Restoring Leptin Signaling in Key Neurons Normalizes Metabolism
JAX® NOTES Issue 514, Summer 2009
The hormone leptin, first identified 15 years ago, is known for its ability to curb appetite and facilitate weight loss. Derived from fat cells, it regulates energy balance by activating the long form of the leptin receptor (ObRb). Mice that are either leptin- or leptin receptor-deficient become morbidly obese, hyperphagic, severely hyperglycemic, insulin resistant, and markedly sluggish.
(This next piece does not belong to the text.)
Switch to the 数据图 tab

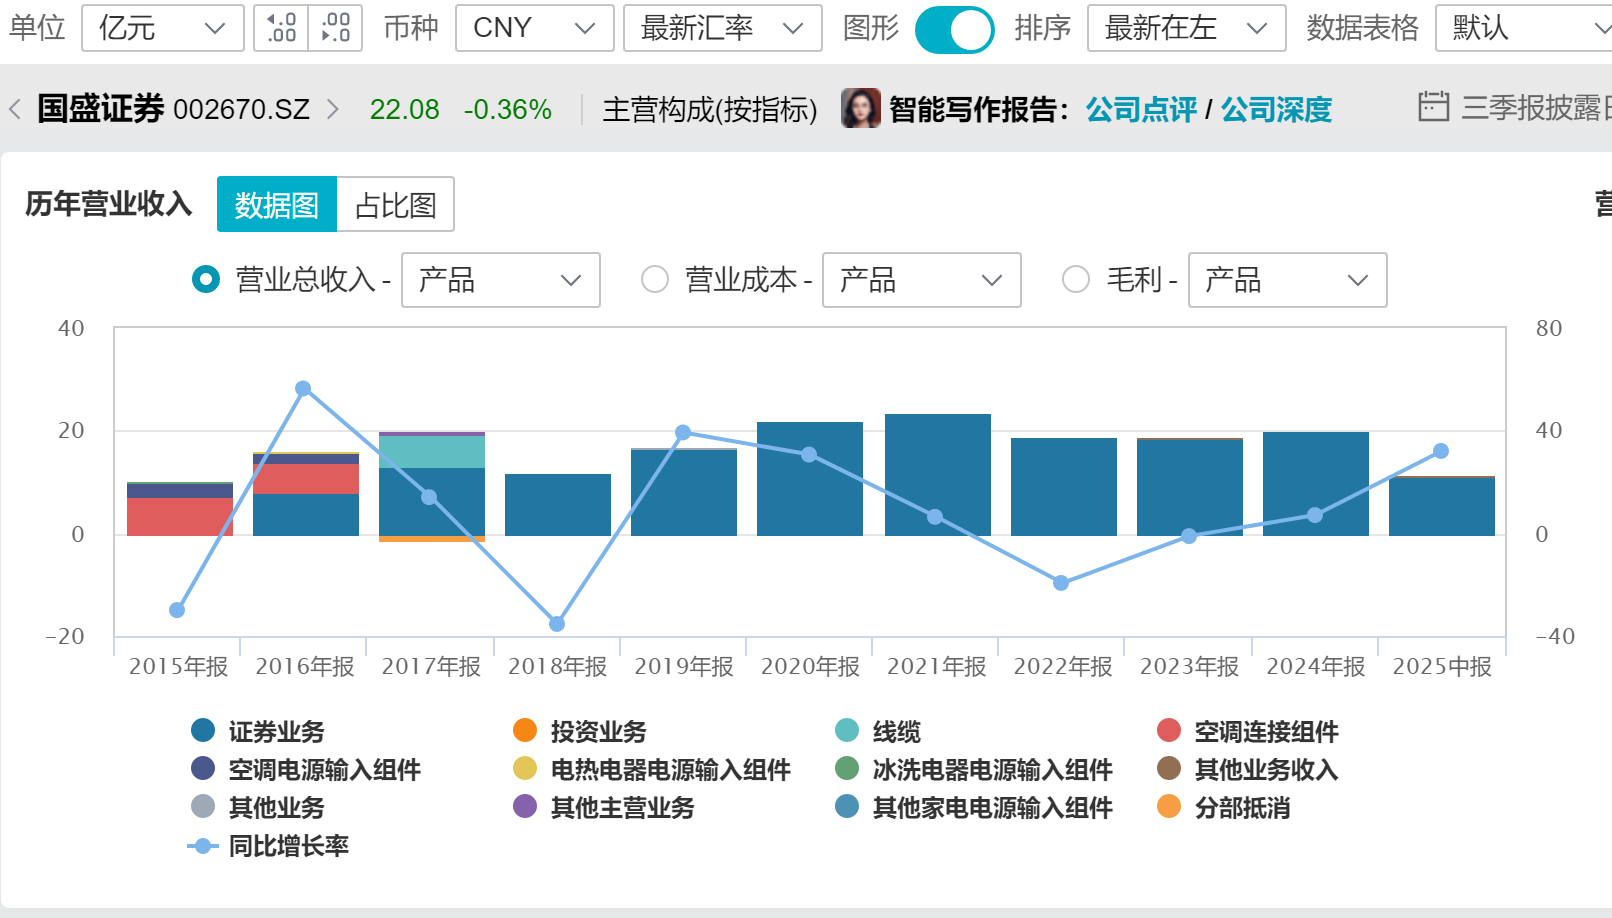pyautogui.click(x=277, y=205)
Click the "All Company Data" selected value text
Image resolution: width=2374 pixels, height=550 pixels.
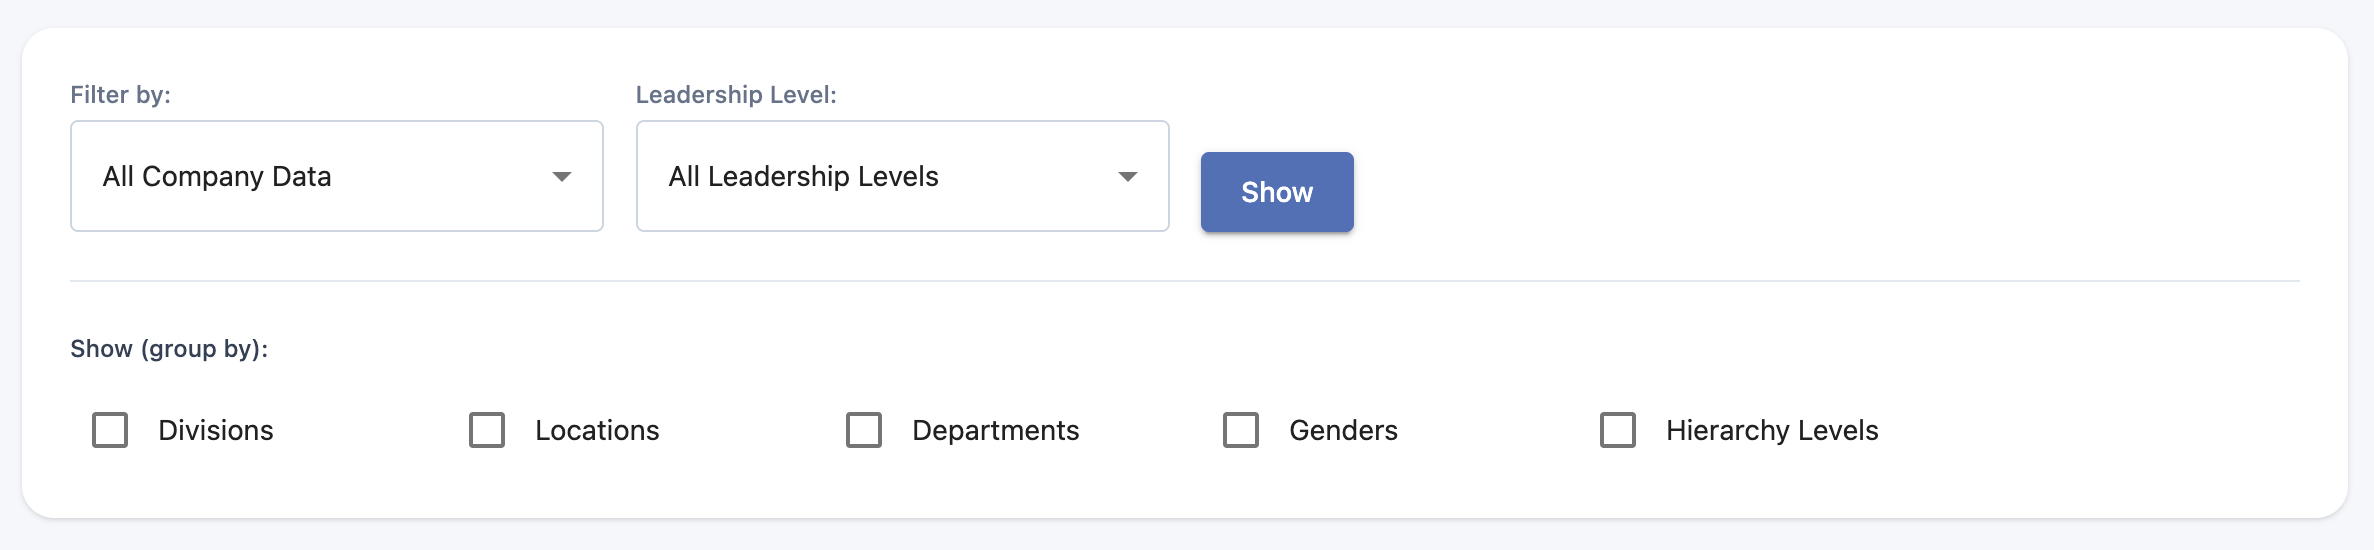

Studies have suggested that a small set of brain neurons, the hypothalamic, anorexigenic pro-opiomelanocortin (POMC) neurons, which express ObRbs, influence insulin sensitivity and glucose homeostasis, though the extent of this influence remains largely unknown. Additionally, an, as of yet, unspecified group of hypothalamic neurons controls voluntary movement and locomotor activity via leptin. To determine the role of POMC neurons in mediating leptin's pivotal roles in regulating energy balance, peripheral glucose homeostasis, and locomotor activity, a research team from Beth Israel Deaconess Medical Center, Harvard Medical School, and Baylor College of Medicine used Cre-Lox technology to selectively express ObRb only in the POMC neurons of leptin receptor-deficient, obese, hypoactive and diabetic mice, the BKS.Cg-Dock7m +/+ Leprdb/J (db/db; 000642) strain. These conditional mutant mice showed decreased food consumption, modestly reduced body weight, and greatly increased physical activity, despite profound obesity. Interestingly, the ObRb expression in the POMC neurons of db/db mice normalized their blood glucose levels and the mice did not become diabetic. These results suggest that drugs designed to restore leptin signaling in POMC neurons might have similar effects in people with severe type 2 diabetes and obesity (Huo et al. 2009).
Reference
Huo L, Gamber K, Greeley S, Silva J, Huntoon N, Leng XH, Bjorbaed C. 2009. Leptin-dependent control of glucose balance and locomotor activity by POMC neurons. Cell Metabolism 9:537-47.